** Opening RECORDS SHOWN block **
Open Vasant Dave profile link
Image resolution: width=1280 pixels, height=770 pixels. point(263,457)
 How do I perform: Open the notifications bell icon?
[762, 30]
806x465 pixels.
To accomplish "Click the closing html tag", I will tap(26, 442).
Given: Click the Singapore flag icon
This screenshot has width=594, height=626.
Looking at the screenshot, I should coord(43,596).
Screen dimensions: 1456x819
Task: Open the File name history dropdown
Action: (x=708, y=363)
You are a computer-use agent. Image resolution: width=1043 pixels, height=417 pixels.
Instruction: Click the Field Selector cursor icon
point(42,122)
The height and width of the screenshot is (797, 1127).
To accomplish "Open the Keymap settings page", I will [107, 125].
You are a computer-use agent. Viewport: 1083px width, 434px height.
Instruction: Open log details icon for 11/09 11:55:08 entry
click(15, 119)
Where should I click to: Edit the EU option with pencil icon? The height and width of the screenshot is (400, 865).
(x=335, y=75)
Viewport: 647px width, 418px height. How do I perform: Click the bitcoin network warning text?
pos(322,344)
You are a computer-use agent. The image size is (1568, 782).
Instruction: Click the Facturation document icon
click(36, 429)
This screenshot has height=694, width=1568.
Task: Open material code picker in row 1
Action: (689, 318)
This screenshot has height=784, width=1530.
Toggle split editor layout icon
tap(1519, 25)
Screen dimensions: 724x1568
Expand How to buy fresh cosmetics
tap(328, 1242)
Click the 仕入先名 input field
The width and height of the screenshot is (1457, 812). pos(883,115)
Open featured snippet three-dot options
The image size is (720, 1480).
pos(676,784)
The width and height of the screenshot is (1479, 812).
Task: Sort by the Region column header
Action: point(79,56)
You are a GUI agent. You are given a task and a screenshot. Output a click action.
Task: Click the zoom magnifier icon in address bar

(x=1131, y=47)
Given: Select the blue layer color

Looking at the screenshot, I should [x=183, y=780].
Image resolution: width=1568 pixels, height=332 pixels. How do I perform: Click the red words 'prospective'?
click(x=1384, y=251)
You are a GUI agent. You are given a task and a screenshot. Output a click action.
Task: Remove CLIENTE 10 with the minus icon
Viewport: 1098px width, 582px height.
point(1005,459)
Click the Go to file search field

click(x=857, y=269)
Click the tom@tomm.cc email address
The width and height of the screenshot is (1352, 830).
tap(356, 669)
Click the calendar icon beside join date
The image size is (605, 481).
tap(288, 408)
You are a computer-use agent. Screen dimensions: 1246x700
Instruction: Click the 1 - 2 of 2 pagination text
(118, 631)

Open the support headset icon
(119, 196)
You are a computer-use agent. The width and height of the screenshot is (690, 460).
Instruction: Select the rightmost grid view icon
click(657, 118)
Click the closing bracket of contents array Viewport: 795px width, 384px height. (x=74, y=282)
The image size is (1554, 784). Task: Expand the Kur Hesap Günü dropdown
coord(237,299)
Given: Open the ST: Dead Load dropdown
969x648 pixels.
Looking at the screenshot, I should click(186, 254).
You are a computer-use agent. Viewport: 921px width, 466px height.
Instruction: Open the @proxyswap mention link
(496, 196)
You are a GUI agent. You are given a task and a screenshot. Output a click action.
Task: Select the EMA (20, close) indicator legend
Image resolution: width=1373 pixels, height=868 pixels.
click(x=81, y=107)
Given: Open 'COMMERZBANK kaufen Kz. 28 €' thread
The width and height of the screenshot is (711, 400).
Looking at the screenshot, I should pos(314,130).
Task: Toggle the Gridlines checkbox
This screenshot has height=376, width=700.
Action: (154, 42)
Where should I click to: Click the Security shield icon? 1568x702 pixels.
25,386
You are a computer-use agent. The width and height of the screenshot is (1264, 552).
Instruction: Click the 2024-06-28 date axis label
** Closing RECORDS SHOWN block **
WHAT YOU WILL DO: Exact copies of the line with "Task: Toggle the Gridlines checkbox" and of every later line in the entries make up the whole answer.

ANSWER TO THIS EXERCISE:
Task: Toggle the Gridlines checkbox
This screenshot has height=376, width=700.
Action: (154, 42)
Where should I click to: Click the Security shield icon? 1568x702 pixels.
25,386
You are a computer-use agent. The width and height of the screenshot is (1264, 552).
Instruction: Click the 2024-06-28 date axis label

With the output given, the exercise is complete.